STATED GOAL A
Report how many lines of the records contain the string "output".

— BEGIN EXCERPT —

The problem I find with that bracing is that there is little strength compression wise. You would have to have very strong bracing which I wouldn't think would be worth it for only 1 gram.

cheese wrote:The problem I find with that bracing is that there is little strength compression wise. You would have to have very strong bracing which I wouldn't think would be worth it for only 1 gram.

To make sure that there isn't as much of a chance for compression, we have the top of our chimney be 4.5cm wide and the base is 5.5cm. Correct me if I'm wrong though

M017 wrote:

cheese wrote:The problem I find with that bracing is that there is little strength compression wise. You would have to have very strong bracing which I wouldn't think would be worth it for only 1 gram.

To make sure that there isn't as much of a chance for compression, we have the top of our chimney be 4.5cm wide and the base is 5.5cm. Correct me if I'm wrong though

The main reason that the top should be skinnier is for stabilization. This drawing https://docs.google.com/drawings/d/1q8x ... sp=sharing
depicts how with a greater leg angle (the 4.5 going down to 5.5) will increase force towards the middle (compression).

cheese wrote:

M017 wrote:

cheese wrote:The problem I find with that bracing is that there is little strength compression wise. You would have to have very strong bracing which I wouldn't think would be worth it for only 1 gram.

— END EXCERPT —

STATED GOAL B
Rewrite everything in the bracing discussion above from "The main reason" down to "the middle (compression).", and update "stabilization" to "stability".

— BEGIN DATA TO USE —

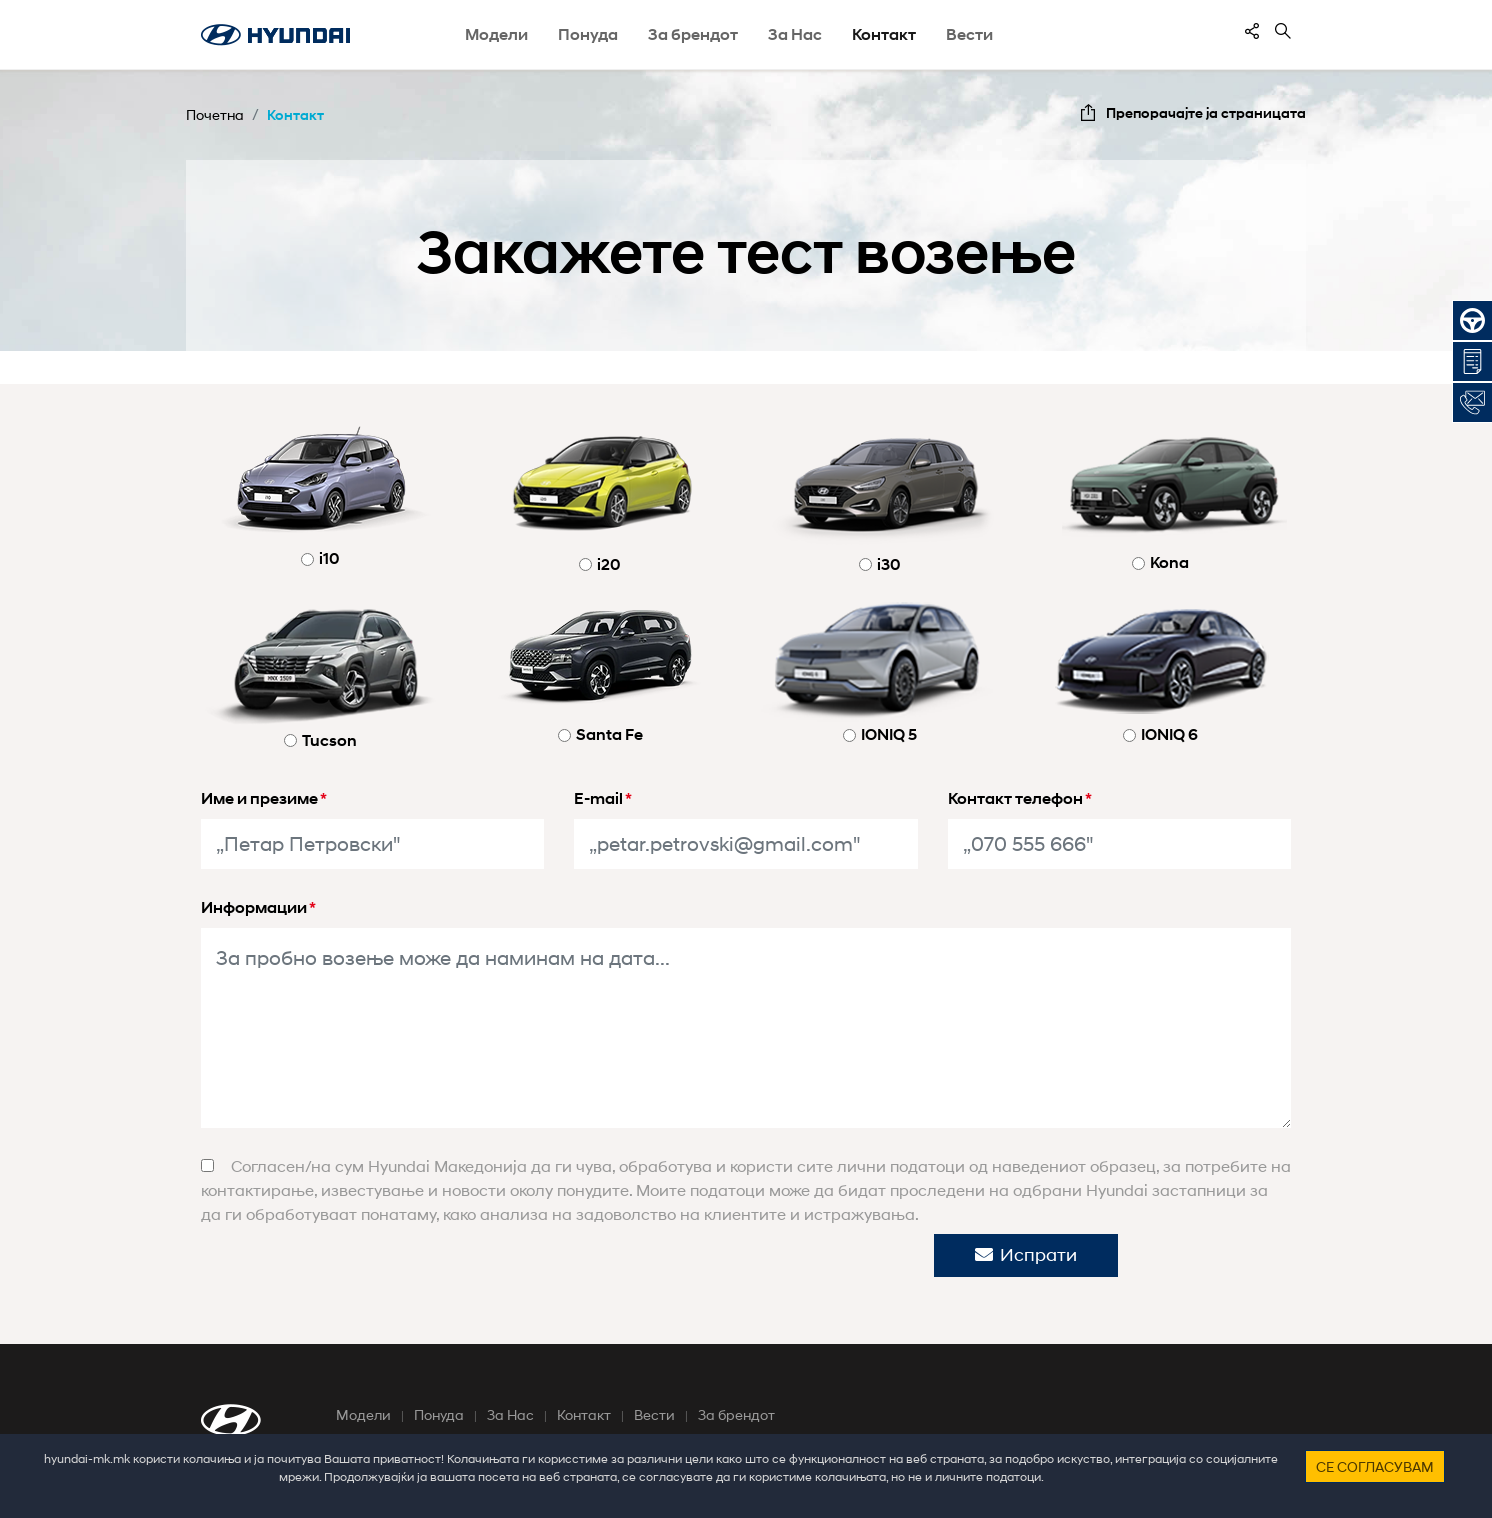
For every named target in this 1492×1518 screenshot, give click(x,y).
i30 (889, 564)
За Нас (510, 1414)
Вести (969, 34)
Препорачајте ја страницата (1206, 112)
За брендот (736, 1414)
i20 (609, 564)
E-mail (603, 798)
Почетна (215, 114)
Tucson (329, 740)
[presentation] (466, 1273)
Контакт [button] (884, 34)
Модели (363, 1414)
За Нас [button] (795, 34)
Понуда (439, 1414)
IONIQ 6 (1169, 734)
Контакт (295, 114)
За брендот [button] (693, 34)
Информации (258, 907)
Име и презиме (264, 798)
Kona (1169, 562)
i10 (329, 558)
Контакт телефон (1020, 798)
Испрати (1026, 1255)
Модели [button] (496, 34)
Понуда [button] (588, 34)
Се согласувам (1375, 1466)
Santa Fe (609, 734)
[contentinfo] (1252, 31)
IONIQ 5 (889, 734)
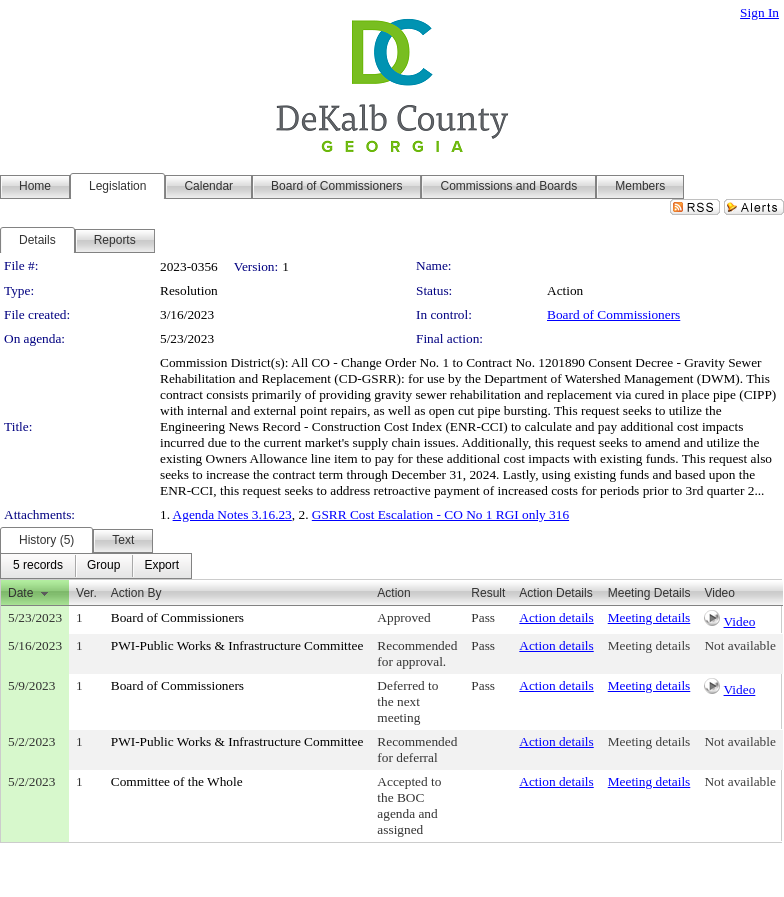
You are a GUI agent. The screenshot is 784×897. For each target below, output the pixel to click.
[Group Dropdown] (103, 566)
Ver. (86, 593)
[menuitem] (38, 566)
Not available (739, 645)
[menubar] (96, 566)
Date (20, 593)
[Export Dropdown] (161, 566)
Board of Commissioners (613, 314)
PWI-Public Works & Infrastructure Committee (237, 645)
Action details (556, 617)
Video (740, 621)
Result (488, 593)
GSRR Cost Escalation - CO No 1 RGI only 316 (440, 514)
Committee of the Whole (177, 781)
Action (393, 593)
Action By (136, 593)
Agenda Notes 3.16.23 (232, 514)
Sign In (759, 12)
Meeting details (649, 617)
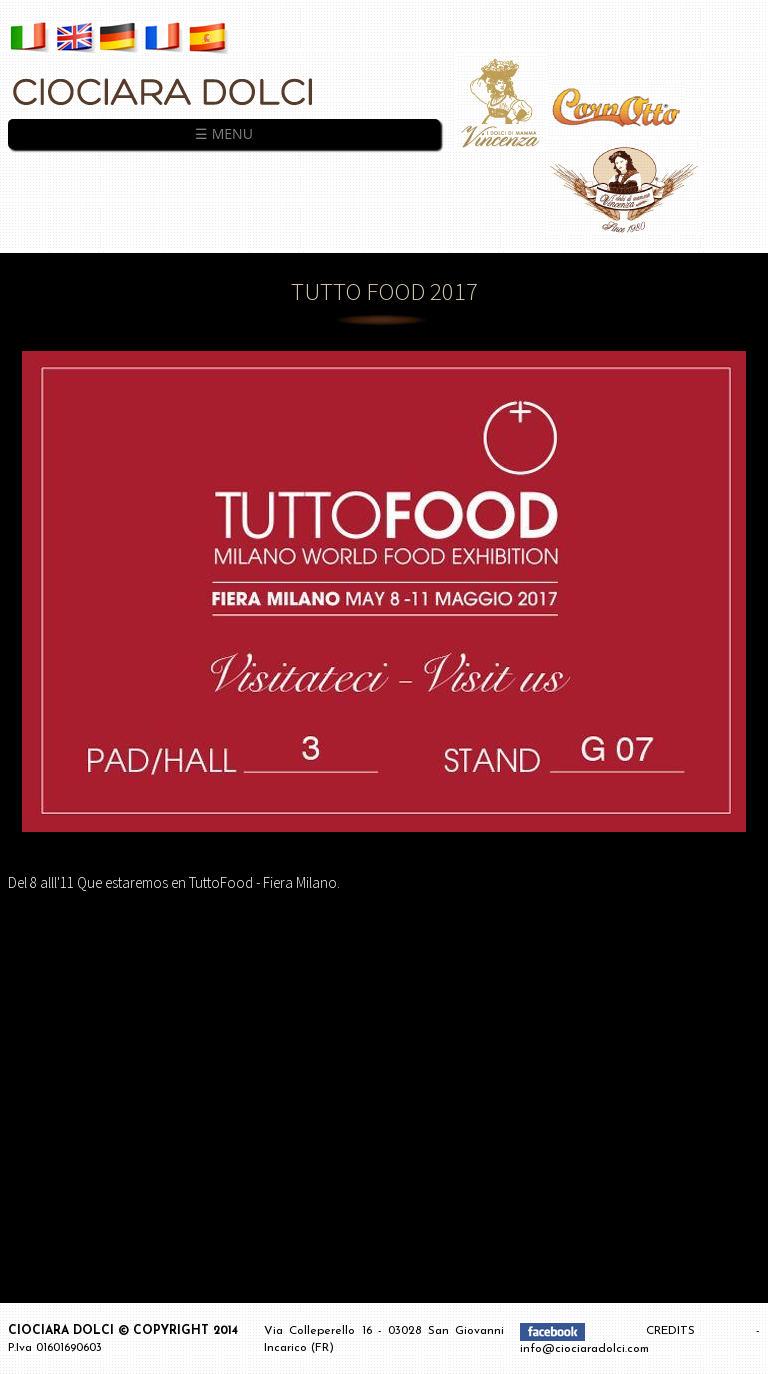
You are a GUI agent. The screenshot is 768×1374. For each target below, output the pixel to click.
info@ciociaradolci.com (584, 1349)
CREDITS (701, 1331)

— END DATA TO USE —

TASK ANSWER A
2

TASK ANSWER B
The main reason that the top should be skinnier is for stability. This drawing https://docs.google.com/drawings/d/1q8x ... sp=sharing
depicts how with a greater leg angle (the 4.5 going down to 5.5) will increase force towards the middle (compression).